Things seem to be looking up. According to MCH’s latest financial report, after significant losses from 2019 to 2022, the company “returned to net profitability for the first time since 2016”, with a net profit of SFr 3m ($3.5m). The report notes that this financial result was supported by SFr 3.6m in “one-off items that were not directly related to operational business performance”.

All art fairs are grappling with a drop in the percentage of sales dealers make at their events: down from 46% of all annual sales in 2018 to 31% in 2024, according to Art Basel and UBS’s The Art Market report. Still, there are signs of growth in other ways. Fair numbers are slowly creeping back up to pre-pandemic levels (377 in 2024 versus 408 in 2019) and a fleet of smaller and boutique events, many of which claim to not be fairs, is emerging.

Among them is Basel Social Club (BSC), a non-profit association founded in the Swiss city in 2022 by the curator Yael Salomonowitz, the gallerist Robbie Fitzpatrick and the artist Hannah Weinberger, who describes the project as “a grassroots initiative [that is] more like a kunsthalle group show of around 500 works”. Some works are for sale and some are not, she adds.

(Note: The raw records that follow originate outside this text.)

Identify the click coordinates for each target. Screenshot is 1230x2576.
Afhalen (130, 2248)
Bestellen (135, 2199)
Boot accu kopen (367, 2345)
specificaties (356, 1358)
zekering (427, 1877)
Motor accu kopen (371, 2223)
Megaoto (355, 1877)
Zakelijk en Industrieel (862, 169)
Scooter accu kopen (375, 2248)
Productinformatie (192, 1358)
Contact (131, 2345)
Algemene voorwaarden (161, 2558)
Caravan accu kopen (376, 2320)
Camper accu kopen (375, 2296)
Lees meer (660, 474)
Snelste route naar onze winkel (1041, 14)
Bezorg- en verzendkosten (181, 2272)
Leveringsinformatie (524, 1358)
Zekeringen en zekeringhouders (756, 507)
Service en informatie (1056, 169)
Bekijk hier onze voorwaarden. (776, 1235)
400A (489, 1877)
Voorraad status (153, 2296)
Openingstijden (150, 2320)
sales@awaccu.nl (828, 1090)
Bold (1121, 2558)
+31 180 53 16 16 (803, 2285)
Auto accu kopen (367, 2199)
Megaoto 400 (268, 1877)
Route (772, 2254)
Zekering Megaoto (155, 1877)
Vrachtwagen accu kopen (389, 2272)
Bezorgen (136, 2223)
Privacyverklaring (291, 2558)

Held in June at the same time as Art Basel, its founders stress they are very much not an art fair. “Certain components of what we do maybe echo an art fair, but it really is its own model,” Fitzpatrick says. “Of course, the art world is driven by the market as the primary means for artists to survive economically. Many different platforms—biennials, institutional shows, prizes are all opportunities for commercial transactions. But we were born out of a real need for something different; art fairs are particularly hostile environments for artists.” BSC is supported by various foundations and a few private patrons; exhibitors pay a “small fee”, which covers operating costs.

Basel’s social success

After three successful events—in an abandoned villa, a former mayonnaise factory and, last year, on 50 hectares of farmland on the outskirts of Basel—BSC returns to the city centre for its fourth edition. Details will be kept under wraps until a few weeks before the opening, but Weinberger says the event will be “the biggest so far” with 40,000 people expected to attend. In terms of politics, “it’s going to address the elephant in the room”, she adds.

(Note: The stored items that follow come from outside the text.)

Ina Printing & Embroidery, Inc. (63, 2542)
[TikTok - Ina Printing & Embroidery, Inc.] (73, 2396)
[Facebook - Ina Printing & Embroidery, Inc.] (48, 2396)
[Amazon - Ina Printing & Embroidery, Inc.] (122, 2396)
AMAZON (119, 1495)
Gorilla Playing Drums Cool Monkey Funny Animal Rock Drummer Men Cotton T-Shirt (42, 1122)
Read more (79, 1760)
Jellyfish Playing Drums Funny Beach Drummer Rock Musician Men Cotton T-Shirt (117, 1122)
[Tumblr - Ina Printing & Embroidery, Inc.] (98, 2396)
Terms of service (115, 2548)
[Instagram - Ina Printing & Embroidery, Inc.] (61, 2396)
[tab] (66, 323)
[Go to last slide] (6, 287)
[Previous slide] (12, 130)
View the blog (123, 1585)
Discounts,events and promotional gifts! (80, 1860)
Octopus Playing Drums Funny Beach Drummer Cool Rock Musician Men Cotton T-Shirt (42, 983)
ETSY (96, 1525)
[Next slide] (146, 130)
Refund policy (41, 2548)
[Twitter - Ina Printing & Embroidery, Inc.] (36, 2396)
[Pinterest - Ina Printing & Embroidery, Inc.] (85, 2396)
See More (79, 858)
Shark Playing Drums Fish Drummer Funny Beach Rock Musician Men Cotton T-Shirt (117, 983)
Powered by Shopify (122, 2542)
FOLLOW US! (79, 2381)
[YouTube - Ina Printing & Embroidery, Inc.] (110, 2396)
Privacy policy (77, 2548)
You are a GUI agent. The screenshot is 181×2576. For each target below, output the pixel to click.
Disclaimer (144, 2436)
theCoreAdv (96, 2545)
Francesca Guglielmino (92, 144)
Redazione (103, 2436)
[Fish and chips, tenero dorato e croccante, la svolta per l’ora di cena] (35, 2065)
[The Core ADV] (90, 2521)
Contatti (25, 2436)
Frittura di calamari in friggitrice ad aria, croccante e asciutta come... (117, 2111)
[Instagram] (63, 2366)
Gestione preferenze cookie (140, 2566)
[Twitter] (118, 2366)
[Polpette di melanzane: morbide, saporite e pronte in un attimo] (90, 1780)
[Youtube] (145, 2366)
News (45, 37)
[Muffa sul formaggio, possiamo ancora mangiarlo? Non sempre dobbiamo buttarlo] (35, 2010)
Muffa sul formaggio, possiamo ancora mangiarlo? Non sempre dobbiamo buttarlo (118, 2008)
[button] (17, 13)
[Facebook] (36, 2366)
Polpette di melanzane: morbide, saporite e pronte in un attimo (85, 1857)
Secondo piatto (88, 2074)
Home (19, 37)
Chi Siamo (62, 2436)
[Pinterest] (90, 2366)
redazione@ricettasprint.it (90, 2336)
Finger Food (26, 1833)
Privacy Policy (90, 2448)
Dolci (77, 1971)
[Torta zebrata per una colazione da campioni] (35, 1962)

With one eye on costs and another on the environment, dealers and collectors are also choosing to focus on local events. At the end of last month, a new fair covering a broad range of art, design and collectables opened in Scottsdale, Arizona, where the cost of exhibiting is a fraction of that in New York, says Michael Plummer, who has been advising on the fair. “Dealers can take a risk on this and not lose their shirts,” he says, noting that 101 exhibitors took part, “an indication that many dealers are needing to find new marketplaces because the tried and true are not performing as well as in the past”.

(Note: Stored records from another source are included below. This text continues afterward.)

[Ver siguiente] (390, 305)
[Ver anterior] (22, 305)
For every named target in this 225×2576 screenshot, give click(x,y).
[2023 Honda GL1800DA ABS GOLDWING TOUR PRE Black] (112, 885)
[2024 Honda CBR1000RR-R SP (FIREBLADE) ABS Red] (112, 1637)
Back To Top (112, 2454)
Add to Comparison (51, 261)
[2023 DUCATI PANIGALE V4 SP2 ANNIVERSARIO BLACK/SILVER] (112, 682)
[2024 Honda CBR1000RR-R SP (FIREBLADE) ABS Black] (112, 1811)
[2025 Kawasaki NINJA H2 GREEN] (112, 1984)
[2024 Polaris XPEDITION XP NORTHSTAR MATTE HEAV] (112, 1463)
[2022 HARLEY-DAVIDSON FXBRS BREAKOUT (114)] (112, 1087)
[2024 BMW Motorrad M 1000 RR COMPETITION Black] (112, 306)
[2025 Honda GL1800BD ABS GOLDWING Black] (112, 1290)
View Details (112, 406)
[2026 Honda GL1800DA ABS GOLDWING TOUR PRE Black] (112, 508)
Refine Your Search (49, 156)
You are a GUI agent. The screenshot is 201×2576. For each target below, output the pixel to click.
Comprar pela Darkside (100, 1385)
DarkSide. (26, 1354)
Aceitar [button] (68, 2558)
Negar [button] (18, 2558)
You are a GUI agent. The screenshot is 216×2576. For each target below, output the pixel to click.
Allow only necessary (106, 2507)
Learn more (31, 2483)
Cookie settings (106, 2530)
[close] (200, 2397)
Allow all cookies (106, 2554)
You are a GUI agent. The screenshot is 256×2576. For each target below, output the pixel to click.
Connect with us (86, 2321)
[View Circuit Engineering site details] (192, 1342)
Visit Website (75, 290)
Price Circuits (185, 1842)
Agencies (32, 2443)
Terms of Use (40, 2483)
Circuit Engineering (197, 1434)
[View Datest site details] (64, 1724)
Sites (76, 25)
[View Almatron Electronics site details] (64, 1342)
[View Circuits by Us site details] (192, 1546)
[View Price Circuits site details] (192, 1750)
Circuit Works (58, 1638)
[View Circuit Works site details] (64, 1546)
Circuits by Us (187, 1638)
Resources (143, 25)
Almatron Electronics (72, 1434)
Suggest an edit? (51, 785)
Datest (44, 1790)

Plummer expects the new fair, Scotts­dale Ferrari Art Week (named after its main sponsor), will appeal to younger generations of collectors who are “focused more on luxury goods, sports memorabilia and collectables”, he says. Another of the fair’s sponsors, Heritage Auctions, is focused squarely on the collectables market.

One of the chronic issues with art fairs remains converting interested parties into buyers. The entrepreneur and art market expert Magnus Resch has calculated that the combined Art Basel, Frieze and Tefaf fairs together draw 650,000 visitors a year, but collectors who buy more than $100,000 worth of art a year numbers just 6,000.

As Plummer puts it, for art fairs to weather this storm, they will need to keep things fresh—reduce pre-selling, homogeneity and potentially costs. “There’s a whole rethink needed,” he says. “Are fairs getting the right people in the door? Are they getting enough people in the door? And, crucially, are they making enough money to keep their doors open?”